▶ _TEXT BLOCK_
+++

[conspire] A personal best for the crazy (the route to Jan. 20th)

Rick Moen rick at linuxmafia.com
Fri Dec 4 22:45:15 PST 2020


Court case: Kelli Ward v Constance Jackson, et al., Maricopa County, AZ
case CV2020-015285,   (That's Kelli Ward, Arizona GOP Chair.)
https://www.clerkofcourt.maricopa.gov/records/election-2020/cv2020-015285


https://twitter.com/AkivaMCohen/status/1334296953845395457
(and tweets that followed)

  Ward's lawyers literally just filed a motion that argued that Congress
  setting the dates for appointing electors and when Electors vote is an
  unconstitutional infringement on State legislatures' right, under
  Article II of the Constitution, to set the "manner" of choosing electors

  Article II expressly says:

  "The Congress may determine the Time of chusing the Electors, and the Day
  on which they shall give their Votes; which Day shall be the same
  throughout the United States."

  In other words, they're not sending their best and brightest.

  They're arguing that the Constitution is unconstitutional.

+++

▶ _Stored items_
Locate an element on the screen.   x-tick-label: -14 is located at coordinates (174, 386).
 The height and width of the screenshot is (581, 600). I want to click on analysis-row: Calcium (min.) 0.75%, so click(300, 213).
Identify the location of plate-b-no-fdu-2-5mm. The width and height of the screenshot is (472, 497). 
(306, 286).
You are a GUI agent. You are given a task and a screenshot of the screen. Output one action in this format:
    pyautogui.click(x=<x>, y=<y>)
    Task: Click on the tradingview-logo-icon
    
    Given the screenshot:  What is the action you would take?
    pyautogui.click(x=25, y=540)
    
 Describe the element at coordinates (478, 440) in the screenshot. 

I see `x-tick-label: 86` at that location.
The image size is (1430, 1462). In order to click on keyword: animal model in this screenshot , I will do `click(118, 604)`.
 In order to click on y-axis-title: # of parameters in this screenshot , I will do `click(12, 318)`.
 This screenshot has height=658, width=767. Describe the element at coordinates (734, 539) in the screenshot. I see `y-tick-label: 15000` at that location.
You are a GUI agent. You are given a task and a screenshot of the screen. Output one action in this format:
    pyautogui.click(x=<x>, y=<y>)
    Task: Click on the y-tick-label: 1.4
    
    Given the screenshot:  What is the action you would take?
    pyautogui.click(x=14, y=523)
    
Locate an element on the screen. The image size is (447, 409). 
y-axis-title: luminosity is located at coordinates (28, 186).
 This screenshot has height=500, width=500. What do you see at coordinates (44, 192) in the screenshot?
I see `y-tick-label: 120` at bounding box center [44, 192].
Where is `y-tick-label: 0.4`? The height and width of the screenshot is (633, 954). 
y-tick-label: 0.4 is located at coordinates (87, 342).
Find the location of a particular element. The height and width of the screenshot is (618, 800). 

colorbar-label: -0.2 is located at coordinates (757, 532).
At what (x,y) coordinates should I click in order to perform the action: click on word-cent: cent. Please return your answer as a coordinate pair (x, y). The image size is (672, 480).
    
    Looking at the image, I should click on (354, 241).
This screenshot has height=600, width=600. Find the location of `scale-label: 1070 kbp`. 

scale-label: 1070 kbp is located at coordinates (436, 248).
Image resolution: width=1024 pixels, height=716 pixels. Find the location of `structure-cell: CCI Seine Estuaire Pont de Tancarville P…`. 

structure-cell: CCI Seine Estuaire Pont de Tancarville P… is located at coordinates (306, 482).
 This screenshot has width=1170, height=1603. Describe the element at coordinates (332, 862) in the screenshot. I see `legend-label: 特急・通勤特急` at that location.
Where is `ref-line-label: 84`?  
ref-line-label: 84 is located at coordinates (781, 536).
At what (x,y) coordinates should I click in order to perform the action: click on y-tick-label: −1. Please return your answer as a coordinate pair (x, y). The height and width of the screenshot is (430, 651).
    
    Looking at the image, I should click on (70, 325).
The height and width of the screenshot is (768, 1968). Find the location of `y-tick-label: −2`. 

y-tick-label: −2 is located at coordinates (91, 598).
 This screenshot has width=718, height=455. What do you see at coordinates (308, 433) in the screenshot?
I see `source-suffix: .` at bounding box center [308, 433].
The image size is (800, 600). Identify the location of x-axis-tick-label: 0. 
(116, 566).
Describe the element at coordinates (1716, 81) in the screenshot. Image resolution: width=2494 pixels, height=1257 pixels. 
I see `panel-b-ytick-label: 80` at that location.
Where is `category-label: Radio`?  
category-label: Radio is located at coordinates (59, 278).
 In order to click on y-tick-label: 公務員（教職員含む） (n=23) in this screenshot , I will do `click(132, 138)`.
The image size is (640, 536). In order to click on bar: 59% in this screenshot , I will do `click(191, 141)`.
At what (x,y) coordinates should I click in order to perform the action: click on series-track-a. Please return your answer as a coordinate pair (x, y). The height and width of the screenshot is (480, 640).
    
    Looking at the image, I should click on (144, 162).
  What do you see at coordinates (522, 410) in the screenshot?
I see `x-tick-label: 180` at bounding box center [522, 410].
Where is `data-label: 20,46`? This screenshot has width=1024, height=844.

+++

▶ _LIST OF TASKS_
- A) Name every person whose full name is given in the post on the Kelli Ward court case, excluding any name found only inside a web address.
- B) Answer these questions from the post on the Kelli Ward court case:
(i) In which county was the case filed?
(ii) What position does Kelli Ward hold?
(iii) Which article of the Constitution does the motion invoke?
- C) From the post on the Kelli Ward court case, extract the passage starting with "Rick Moen rick" and going on through "Arizona GOP Chair.)".
The records are separate material, distinct from the text.

▶ _YOUR RESPONSES_
- A) Rick Moen; Kelli Ward; Constance Jackson

- B)
(i) Maricopa County, AZ
(ii) Arizona GOP Chair
(iii) Article II

- C)
Rick Moen rick at linuxmafia.com
Fri Dec 4 22:45:15 PST 2020


Court case: Kelli Ward v Constance Jackson, et al., Maricopa County, AZ
case CV2020-015285,   (That's Kelli Ward, Arizona GOP Chair.)